Cuando varios policías aparecieron en la entrada, lo primero que vieron fue una fila de personas en traje, todos con una presencia imponente. Parecían claramente guardaespaldas privados contratados por alguien importante.
—¿Quiénes son ustedes? ¡Este es el cuartel de policía! ¡Aquí no se permite hacer escándalo!
Incluso el comisario, alarmado por el alboroto, salió al frente tras abrirse paso entre sus subordinados.
En ese momento, un Lincoln negro y alargado se detuvo de golpe frente al edificio. De la puerta descendieron unos zapatos de charol impecables y el dobladillo de un pantalón de traje perfectamente planchado.
—¿Usted es el encargado de este lugar?
El hombre que se paró frente a él, ya con algunas canas en el cabello, irradiaba una autoridad tan fuerte que bastaba una mirada para que cualquiera sintiera un escalofrío en la espalda. Su sola presencia imponía respeto absoluto.
El comisario sintió que el corazón le latía con fuerza. No recordaba haber visto a ese hombre antes, y alguien con ese porte era imposible de olvidar. Además, él estaba al tanto de las conexiones entre la policía y la élite de los Olivetto, pero jamás había visto a este nuevo personaje. Y por lo que se notaba, no era alguien común y corriente... ¿No sería acaso de los Olivetto?
—¿Y usted es...? —preguntó el comisario, con voz tensa, intentando no perder la compostura ante sus subordinados. Después de todo, llevaba el título de comisario y debía ser el ejemplo a seguir.
—San Javier, de la familia Ardila.
...
Hospital de Especialidades Los Álamos.
—Liberaron a Olivia, alguien la sacó bajo fianza del cuartel.
Maite López entró bruscamente a la habitación, con el ceño fruncido.

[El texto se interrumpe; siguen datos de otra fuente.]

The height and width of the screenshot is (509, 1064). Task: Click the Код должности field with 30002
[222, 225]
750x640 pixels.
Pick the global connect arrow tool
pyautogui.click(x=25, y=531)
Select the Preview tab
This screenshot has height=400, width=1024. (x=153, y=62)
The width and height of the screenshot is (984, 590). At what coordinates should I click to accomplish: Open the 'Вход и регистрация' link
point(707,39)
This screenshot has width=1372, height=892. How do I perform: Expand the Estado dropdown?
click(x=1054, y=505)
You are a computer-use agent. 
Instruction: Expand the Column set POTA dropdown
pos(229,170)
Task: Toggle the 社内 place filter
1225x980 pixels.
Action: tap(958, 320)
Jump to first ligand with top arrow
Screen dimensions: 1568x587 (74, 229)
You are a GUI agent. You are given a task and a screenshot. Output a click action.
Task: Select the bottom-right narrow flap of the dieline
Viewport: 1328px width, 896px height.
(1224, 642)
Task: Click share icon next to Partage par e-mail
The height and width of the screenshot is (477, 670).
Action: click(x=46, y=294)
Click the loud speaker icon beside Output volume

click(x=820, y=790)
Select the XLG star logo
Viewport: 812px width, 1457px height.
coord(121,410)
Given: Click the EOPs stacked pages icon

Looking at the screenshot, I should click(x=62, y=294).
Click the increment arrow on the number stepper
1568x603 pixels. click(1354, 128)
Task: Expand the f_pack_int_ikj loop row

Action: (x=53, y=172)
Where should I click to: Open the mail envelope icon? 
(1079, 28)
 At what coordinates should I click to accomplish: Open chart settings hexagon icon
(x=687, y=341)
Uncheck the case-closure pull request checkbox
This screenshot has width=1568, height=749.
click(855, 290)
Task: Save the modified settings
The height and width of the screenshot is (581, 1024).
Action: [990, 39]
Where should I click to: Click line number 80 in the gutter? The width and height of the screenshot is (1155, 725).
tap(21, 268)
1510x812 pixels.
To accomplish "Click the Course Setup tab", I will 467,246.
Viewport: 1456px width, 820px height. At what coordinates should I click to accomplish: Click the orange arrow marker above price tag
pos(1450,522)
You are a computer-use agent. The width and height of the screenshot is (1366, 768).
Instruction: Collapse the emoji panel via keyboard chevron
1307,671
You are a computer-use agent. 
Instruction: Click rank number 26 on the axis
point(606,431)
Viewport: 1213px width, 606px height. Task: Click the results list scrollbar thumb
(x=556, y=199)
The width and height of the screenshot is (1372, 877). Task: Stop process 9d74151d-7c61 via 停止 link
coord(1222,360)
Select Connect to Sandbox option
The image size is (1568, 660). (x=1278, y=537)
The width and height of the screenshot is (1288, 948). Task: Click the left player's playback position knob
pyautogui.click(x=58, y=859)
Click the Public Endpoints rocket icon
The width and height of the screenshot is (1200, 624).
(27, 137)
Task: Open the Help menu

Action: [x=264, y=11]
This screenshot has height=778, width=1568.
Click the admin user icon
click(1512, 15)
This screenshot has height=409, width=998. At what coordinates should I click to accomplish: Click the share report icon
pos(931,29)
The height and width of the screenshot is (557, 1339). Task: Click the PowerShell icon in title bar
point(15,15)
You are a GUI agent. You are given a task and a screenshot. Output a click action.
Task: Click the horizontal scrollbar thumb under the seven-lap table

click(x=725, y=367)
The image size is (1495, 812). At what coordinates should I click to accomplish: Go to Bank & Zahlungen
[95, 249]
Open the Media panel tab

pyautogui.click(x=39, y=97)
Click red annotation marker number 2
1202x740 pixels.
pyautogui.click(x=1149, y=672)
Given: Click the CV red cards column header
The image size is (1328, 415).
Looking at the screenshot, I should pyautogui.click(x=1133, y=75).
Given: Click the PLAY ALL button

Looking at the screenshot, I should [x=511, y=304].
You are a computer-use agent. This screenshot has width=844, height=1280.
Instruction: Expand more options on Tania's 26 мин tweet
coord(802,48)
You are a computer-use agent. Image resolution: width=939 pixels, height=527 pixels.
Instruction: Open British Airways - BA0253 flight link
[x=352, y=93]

Sofía, que estaba pasando el dedo por la pantalla del celular, se detuvo de inmediato.
—Ya me lo imaginaba.
Dejó el teléfono a un lado y entrecerró los ojos, pensando.
—Seguro la familia Ardila ya movió sus hilos, ¿no?
—Exactamente —respondió Maite, asintiendo con gravedad—. Aunque la vez pasada, cuando Esther Robles la dejó tan mal, Olivia ni siquiera se tragó el orgullo. Ahora, con la familia Ardila de su lado, seguro va a andar más creída que nunca. Si no ha renunciado a sus malos planes...
Maite se quedó callada, dudando si decir lo que pensaba.
Un silencio incómodo llenó la habitación.
—Entonces la vuelvo a poner en su lugar.
De repente, Esther, que había estado acostada en el sofá y nadie se había dado cuenta de que ya estaba despierta, se reincorporó y sacudió los puños con fiereza.
Maite no evitó torcer la boca, pero caminó hacia ella y le dio una palmada en el hombro.
—Esther, no todo en la vida se arregla a golpes.
—¿Usted es la señorita Esther? Vengo a visitar a la señorita Sofía.
La duda se reflejó en el rostro de Esther.
Ella conocía a todos los allegados de Sofía, pero nunca había visto a este tipo. ¿Quién era?
Aun así, sin dejar de observarlo con desconfianza, se hizo a un lado para dejarlo pasar.
—Sofía, te buscan.
El hombre entró con modales impecables, y en cuanto vio a Sofía acostada en la cama, su mirada titubeó un instante.
Sofía lo miró fijamente, entrecerrando los ojos, totalmente desconcertada.
—¿Quién es usted?
Ni Esther ni Sofía lo reconocían, pero él, en cuanto vio a Esther, la identificó al instante. Decía venir a buscar a Sofía, pero ella tampoco le encontraba sentido a su presencia.
Además, ese rostro... había algo en sus facciones que le resultaba un tanto familiar.
—¿De los Ardila?
La voz de Sofía sonó grave y cargada de desconfianza, dejando claro que estaba alerta.